A machine that makes water from air sounds like science fiction. In practice it is grounded in a process that happens on every cold glass, every bathroom mirror after a shower, and every car windscreen on a humid morning. Atmospheric water generation takes that familiar physics and turns it into a reliable, self-contained water supply — independent of any pipe, well, or infrastructure. Here is exactly how it works.
The basic principle: Condensation
When warm, humid air contacts a cold surface, the moisture suspended in that air condenses into liquid water droplets. This is the same mechanism behind dew on grass, fog on a cold window, and sweat on a chilled can.
An atmospheric water generator (AWG) is engineered to trigger and collect this condensation deliberately — and then purify what it collects to a standard well above what comes from most taps.
An AWG does not filter existing water. It creates water from air — no source, no pipe, no dependency on infrastructure of any kind.
Step 1: Air intake
The process begins with a fan drawing ambient air into the machine through an air pre-filter. This first stage catches dust, particulates, and larger airborne contaminants before the air enters the system.
Air quality and humidity are the key input variables. In tropical climates — Bali, much of Southeast Asia, the Pacific Islands — warm, humid air is the everyday default. This is precisely why AWG performs so consistently in these regions.
Step 2: Condensation
The incoming air passes over refrigerated cooling coils — similar in principle to those inside an air conditioning unit. The coils chill the air below its dew point: the temperature at which moisture can no longer stay suspended as vapour and begins to condense into droplets.
Those droplets collect and drain into a holding chamber, where filtration begins.
On humidity: AquaFromAir units begin producing water at 25% relative humidity. At 60–90% — the everyday condition across tropical Asia — production runs at or near full rated output. The warmer and more humid the environment, the more water the machine generates per day.
Step 3: Multi-stage filtration
Condensed atmospheric moisture is naturally distilled — it has not come from a well, a river, or a municipal network. But it still passes through a full filtration sequence before reaching the storage tank.
- PPF 5µm filter — polypropylene pre-filter that removes fine sediment and suspended particles.
- PPF 1µm filter — a finer-grade pass that catches smaller particulates. Both PPF stages are fitted on 250L–5000L models.
- Activated carbon filter — removes chlorine compounds, volatile organic compounds (VOCs), and anything contributing to off-taste or odour.
- Mineral cartridge — adds back calibrated trace minerals. Purely distilled water is flat in taste and lacks the minerals that make water genuinely good to drink. The mineral stage corrects both.
Step 4: UV sterilisation
After filtration, the water passes through a UV-C sterilisation chamber. Ultraviolet light at the correct wavelength disrupts the DNA of bacteria, viruses, and other microorganisms — neutralising them without any chemicals.

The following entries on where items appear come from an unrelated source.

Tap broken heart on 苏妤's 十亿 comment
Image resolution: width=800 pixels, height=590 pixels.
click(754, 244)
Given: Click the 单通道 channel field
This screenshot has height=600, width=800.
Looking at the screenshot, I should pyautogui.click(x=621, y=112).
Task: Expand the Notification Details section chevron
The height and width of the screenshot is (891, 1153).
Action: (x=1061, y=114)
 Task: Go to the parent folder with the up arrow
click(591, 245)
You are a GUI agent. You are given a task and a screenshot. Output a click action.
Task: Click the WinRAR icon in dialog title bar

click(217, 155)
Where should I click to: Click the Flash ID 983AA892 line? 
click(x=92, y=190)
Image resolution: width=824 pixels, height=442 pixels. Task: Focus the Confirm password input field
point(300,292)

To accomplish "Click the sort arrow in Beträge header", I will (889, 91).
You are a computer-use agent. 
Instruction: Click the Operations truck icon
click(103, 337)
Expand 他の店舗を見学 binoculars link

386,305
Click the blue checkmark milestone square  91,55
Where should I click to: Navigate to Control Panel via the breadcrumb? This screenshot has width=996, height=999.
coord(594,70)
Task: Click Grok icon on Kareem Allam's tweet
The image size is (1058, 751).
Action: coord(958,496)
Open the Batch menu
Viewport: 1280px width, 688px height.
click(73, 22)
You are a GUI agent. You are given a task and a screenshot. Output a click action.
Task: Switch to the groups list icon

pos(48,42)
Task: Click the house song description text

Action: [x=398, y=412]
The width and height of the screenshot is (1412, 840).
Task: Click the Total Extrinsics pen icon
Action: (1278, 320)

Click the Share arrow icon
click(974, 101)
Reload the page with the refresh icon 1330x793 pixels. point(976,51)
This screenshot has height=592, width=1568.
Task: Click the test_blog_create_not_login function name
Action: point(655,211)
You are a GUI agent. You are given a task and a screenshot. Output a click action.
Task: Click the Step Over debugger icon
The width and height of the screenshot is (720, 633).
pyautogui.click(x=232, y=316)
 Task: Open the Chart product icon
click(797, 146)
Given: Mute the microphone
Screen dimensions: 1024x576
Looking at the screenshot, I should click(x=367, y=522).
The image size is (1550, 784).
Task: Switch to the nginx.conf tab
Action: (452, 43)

This is the final quality gate before water reaches the storage tank, dispenser, or tap. AquaFromAir units in Bali field conditions consistently produce water testing at approximately 10 PPM total dissolved solids — compared to 500–1,000 PPM typical for municipal supply in the region.
Step 5: Storage and delivery
Purified water is held in a sealed internal storage tank. Sizes range from 7 litres on the 12L residential unit to large external tanks on commercial and industrial machines. The 12L and 20L models include hot and cold dispensing — a separate heating element and cold reservoir deliver temperature-controlled water instantly.
Output by model
Under optimal tropical conditions (approximately 30°C / 80% humidity):
| Model | Daily output | Typical application |
|---|---|---|
| AWG 12L | 12 litres/day | Studio, single person |
| AWG 20L | 20 litres/day | Family, small office |
| AWG 100L | 100 litres/day | Larger home, small commercial |
| AWG 250L–5000L | 250–5,000 litres/day | Hotels, F&B, industrial, community |
The answer to “where did this water come from?” is always the same: the air. And we took it from there.
Having spent years working with water across regions where clean supply cannot be assumed — and eventually making the full shift to atmospheric water generation — the thing that stands out most about AWG is not the technology. It is the simplicity of the answer it gives to the question of where the water came from.